- Title: Bhikkhuni

Personal life
- Born: Joyce Adele Pettingill April 21, 1940 Beloit, Wisconsin
- Died: February 22, 2014 (aged 73)

Religious life
- Religion: Buddhism
- School: Vietnamese Thiền

Senior posting
- Teacher: Thích Thiên-Ân

= Karuna Dharma =

American Buddhist scholar and nun (1940–2014)

Karuna Dharma (Thích Nữ Ân Từ; April 21, 1940—February 22, 2014) was an American Buddhist scholar and nun. She was the first American-born woman to become a fully ordained Buddhist nun in the Vietnamese tradition. She was the abbess of the International Buddhist Meditation Center of Los Angeles.

==Biography==
Karuna Dharma was born Joyce Adele Pettingill on April 21, 1940, in Beloit, Wisconsin, to a Baptist family. She attended the University of Wisconsin–Madison where she met Ben Ting Fun Lum. They married and moved to Los Angeles where he was an aerospace engineer for McDonnell Douglas.

She met Vietnamese Zen Buddhist master Thích Thiên-Ân in 1969 when she signed up for a class on Buddhism. She was one of his first students. She helped him establish the International Buddhist Meditation Center (IBMC) in 1970. She took full ordination in the Lieu Quang school of Vietnamese Thiền from Thích Thiên-Ân in 1976. This made her the first fully ordained female member of the Buddhist monastic community in the U.S. Following Thích Thiên-Ân's death in 1980, she succeeded him in directing the International Buddhist Meditation Center.

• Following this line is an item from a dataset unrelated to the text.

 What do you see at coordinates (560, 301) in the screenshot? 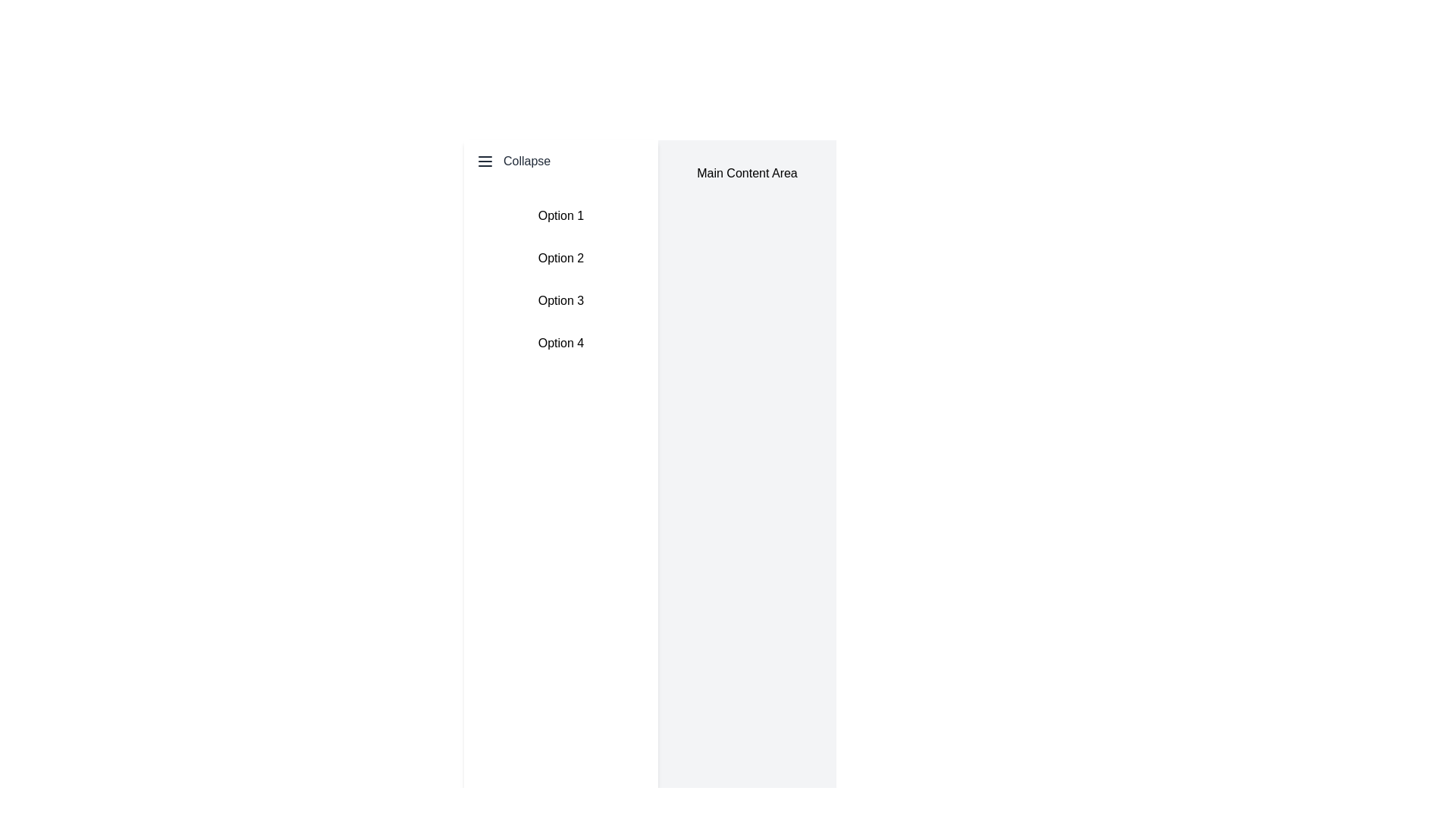
I see `the clickable list item labeled 'Option 3' to change its background color` at bounding box center [560, 301].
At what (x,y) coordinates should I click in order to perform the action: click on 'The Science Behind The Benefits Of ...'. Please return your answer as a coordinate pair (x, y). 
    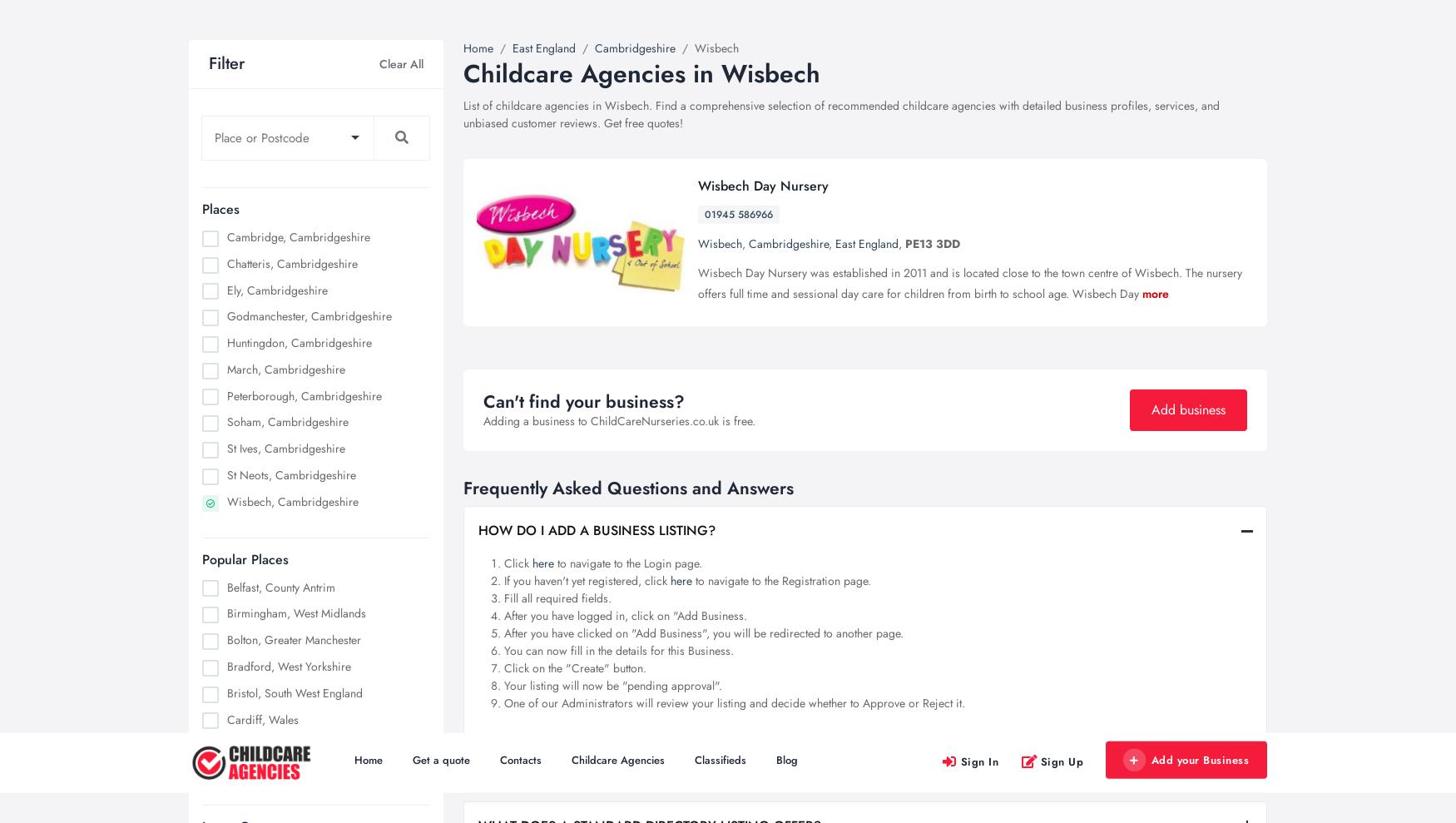
    Looking at the image, I should click on (349, 617).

Karuna Dharma used the International Buddhist Meditation Center to assist Vietnamese refugees and was greatly influential in their resettlement in the United States following the Vietnam War. Dharma interpreted the Prātimokṣa's prohibition on sexual misconduct as not applying to people in a committed relationship. She estimated at one point that one third of the community at IBMC was lesbian or gay.

During Venerable Karuna Dharma's lifetime, she ordained nearly 50 bhikkhunis and hundreds of Buddhist clergy and laity. She served as president of the American Buddhist Congress and vice president of the College of Buddhist Studies and the Buddhist Sangha Council of Southern California. She founded Sakyadhita, the Buddhist-Catholic dialog, the Buddhist Sangha Council of SoCal, and the Inter-religious Council of SoCal.

She had two daughters, Chrystine and Elan from a previous marriage prior to ordaining as a nun. Venerable Karuna Dharma died on February 22, 2014, from complications of Alzheimer's disease.